DESCRIÇÃO DA TAREFA: Retorne sem nenhuma alteração tudo o que vai de "Afinal, quem paga" até "por doenças diversas." no trecho abaixo sobre a lei de fast food.

TRECHO DO DOCUMENTO:

---+---

Ótimo o artigo que a Folha de São Paulo publicou no dia 20 de fevereiro.
Maria Inês Dolci faz uma reflexão muito interessante sobre algumas óbvias obrigações de nós pais.
Também opina - e eu concordo com ela - sobre aquele “blá blá” de que o Estado não deveria controlar tanto a vida do cidadão.
Vale a pena ler.
Fome do quê?
Maria Inês Dolci - Folha de São Paulo
Cabe aos pais a missão de se preocupar com a qualidade da comida e da bebida que oferecem aos seus filhos
A lei que obriga as redes de fast food no Estado de São Paulo a informar as tabelas nutricionais e calóricas aos consumidores, e que vigorará a partir de abril próximo, deveria ser aplaudida de pé. Informação é um dos direitos mais importantes nas relações de consumo.
Há muitas pessoas que não concordam com a ação do Estado na limitação de hábitos e de costumes -criticam, por exemplo, as restrições ao fumo e ao álcool.
Discordo, respeitosamente, de quem pensa assim.
Afinal, quem paga parte expressiva dos custos dos danos provocados pelo abuso de álcool, de tabaco, de drogas, de gorduras, de açúcares e de sal são os governos, bancando internações hospitalares e pensões aos familiares de pessoas que morreram em acidentes de trânsito ou por doenças diversas.
As fontes desses gastos são os tributos, arrecadados sem nenhum pudor dos brasileiros. Quem não sabe que temos uma das maiores cargas tributárias do mundo?
Comer alimentos nocivos à saúde aumenta o risco de contrair doenças como diabetes, hipertensão e câncer, assim como fumar, beber, levar uma vida sedentária e dormir mal não contribuem para uma vida mais saudável.
Há aspectos igualmente relevantes nas moléstias decorrentes da dieta e de hábitos inadequados: a perda da qualidade de vida; o sofrimento pessoal, de amigos, de parentes e de colegas; a conta da medicina pública e o absenteísmo.

---+---

DADOS A SEGUIR:
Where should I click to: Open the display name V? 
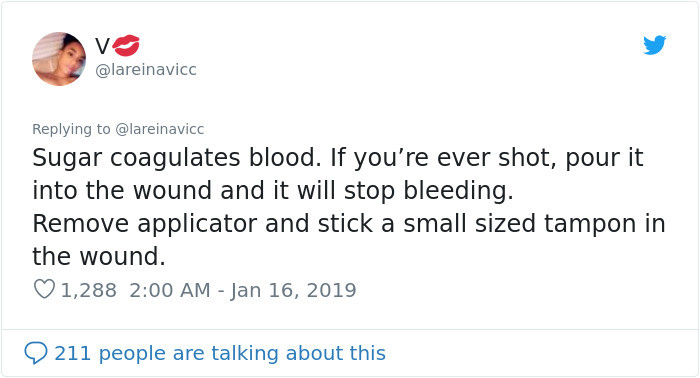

---+---

RESPOSTA AO EXERCÍCIO:
Afinal, quem paga parte expressiva dos custos dos danos provocados pelo abuso de álcool, de tabaco, de drogas, de gorduras, de açúcares e de sal são os governos, bancando internações hospitalares e pensões aos familiares de pessoas que morreram em acidentes de trânsito ou por doenças diversas.